- _Activity_: In the records below, find the line holding "Viewport: 722px width, 573px height." and the line holding "Open the Scores". Set down both, with every line between them, exactly.

- _Extracted records_:
__________________________________________________

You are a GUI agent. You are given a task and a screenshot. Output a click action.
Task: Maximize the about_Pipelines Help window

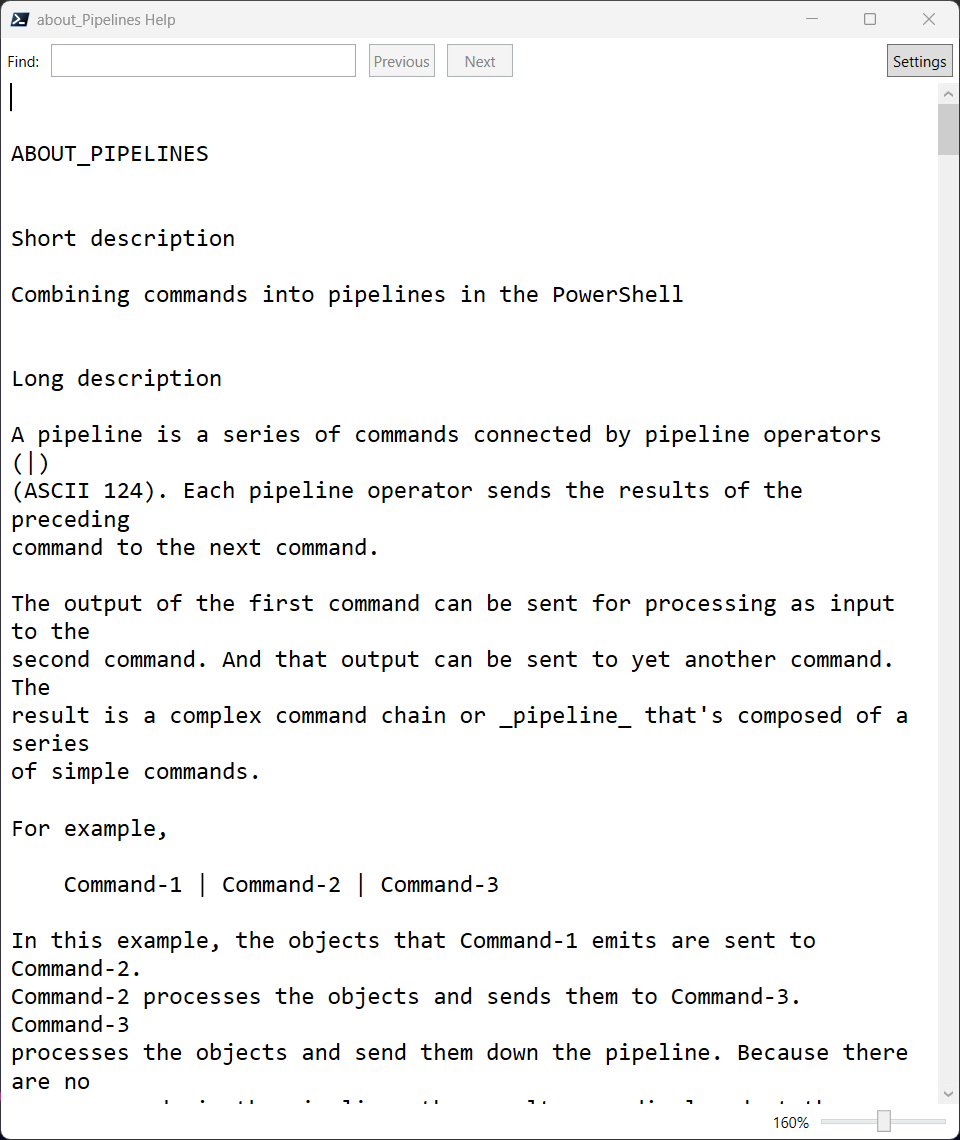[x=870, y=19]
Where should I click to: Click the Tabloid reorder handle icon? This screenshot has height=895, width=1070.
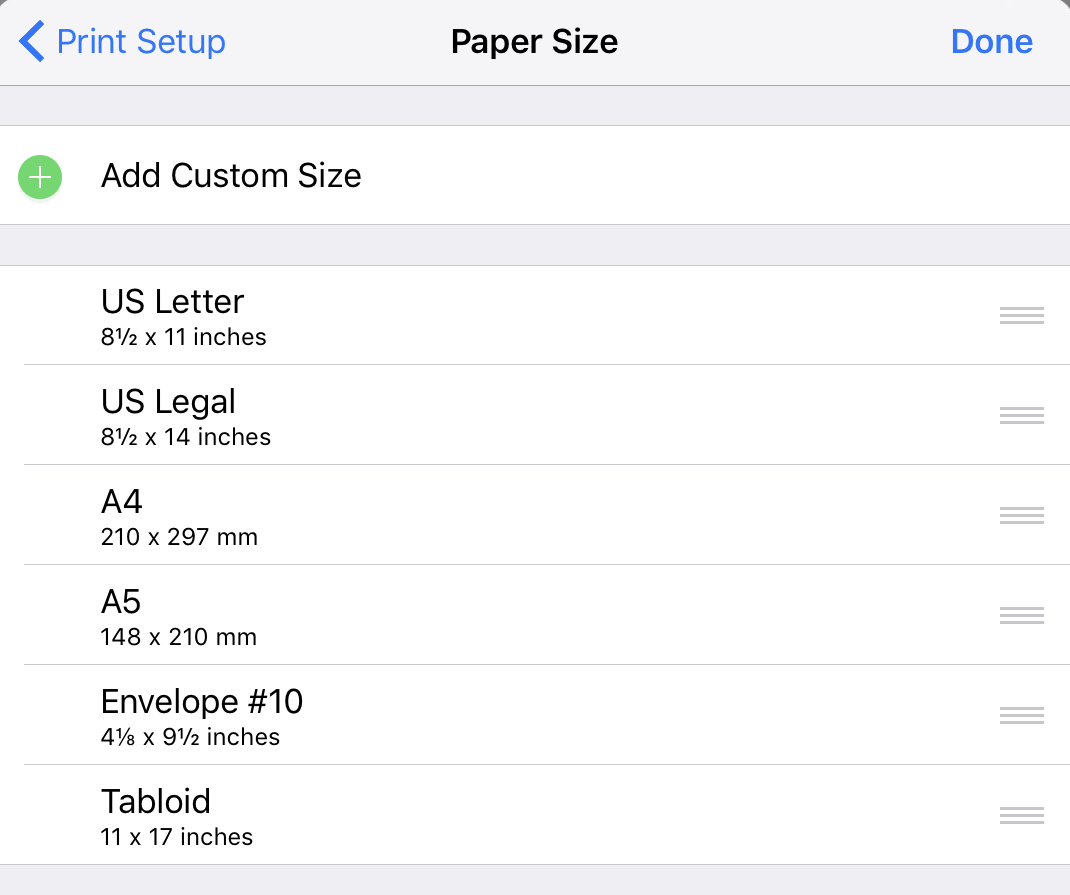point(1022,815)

__________________________________________________

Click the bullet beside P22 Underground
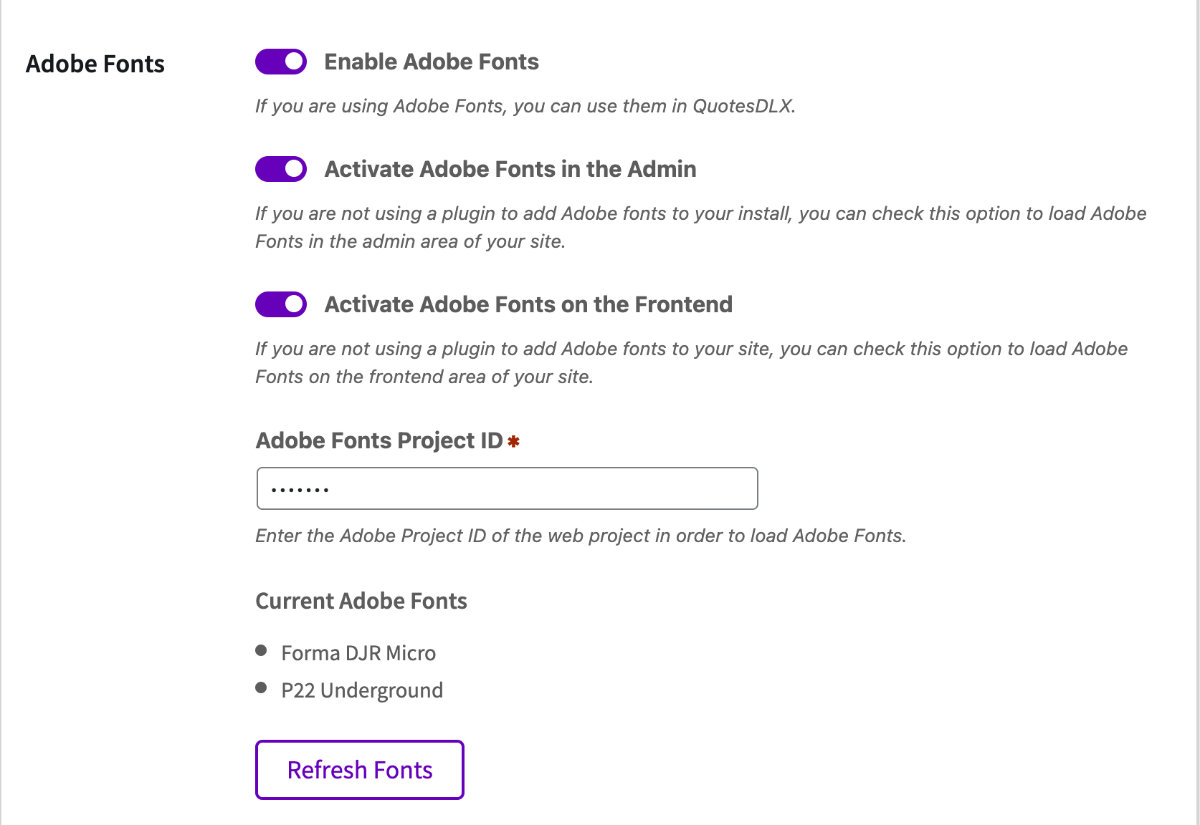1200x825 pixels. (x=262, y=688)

__________________________________________________

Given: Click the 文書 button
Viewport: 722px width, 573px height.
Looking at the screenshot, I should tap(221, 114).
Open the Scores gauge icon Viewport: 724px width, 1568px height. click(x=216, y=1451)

__________________________________________________

- _Problem solution_:
Viewport: 722px width, 573px height.
Looking at the screenshot, I should tap(221, 114).
Open the Scores gauge icon Viewport: 724px width, 1568px height. click(x=216, y=1451)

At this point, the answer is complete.